Figuur 3.2 - Buurtschappen Wiesel en Wenum in 1915 (bron: Cultuurhistorische Analyse)
In de periode van de 14de tot de 18de eeuw zijn de sprengenbeken en waterbekkens aangelegd. Dit gebeurde ten behoeve van het opwekken van energie door middel van watermolens voor onder andere papierfabrieken en koperpletterijen. In de 19de eeuw raakte waterkracht in onbruik, en werd het schone water vaak door wasserijen gebruikt.
In de 19de eeuw werd de ontsluiting van de stad Apeldoorn uitgebreid.
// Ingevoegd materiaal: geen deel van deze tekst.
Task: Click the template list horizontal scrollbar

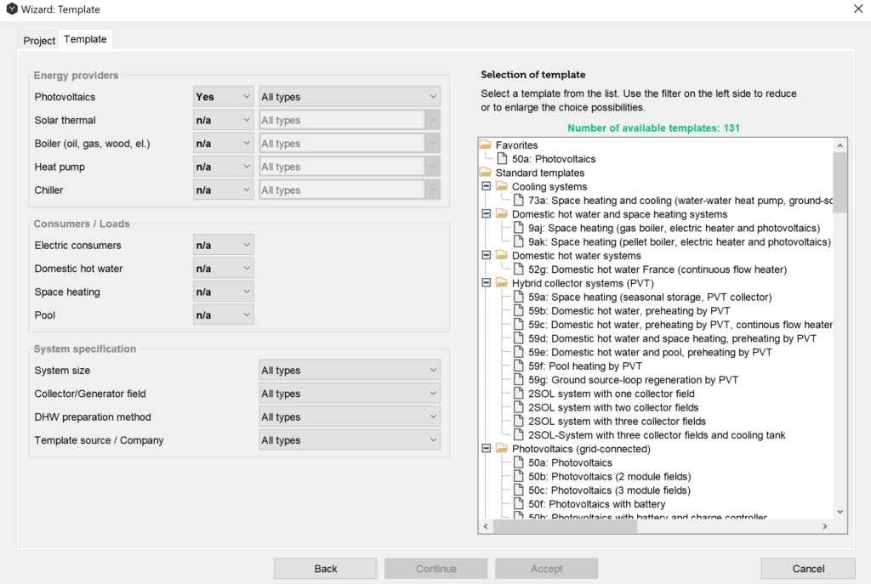Action: (x=565, y=527)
De verbinding over het Wenumse Veld werd rechtgetrokken in de vorm van de Zwolseweg. Het Apeldoorns kanaal en de spoorlijn Apeldoorn-Hattemerbroek werden aangelegd. In de jaren 30 van de 20ste eeuw werd begonnen met de aanleg van een nieuwe Rijksweg, die niet werd voltooid en nu nog beleefbaar is in de vorm van de verkaveling, de taluds en de houtopstanden.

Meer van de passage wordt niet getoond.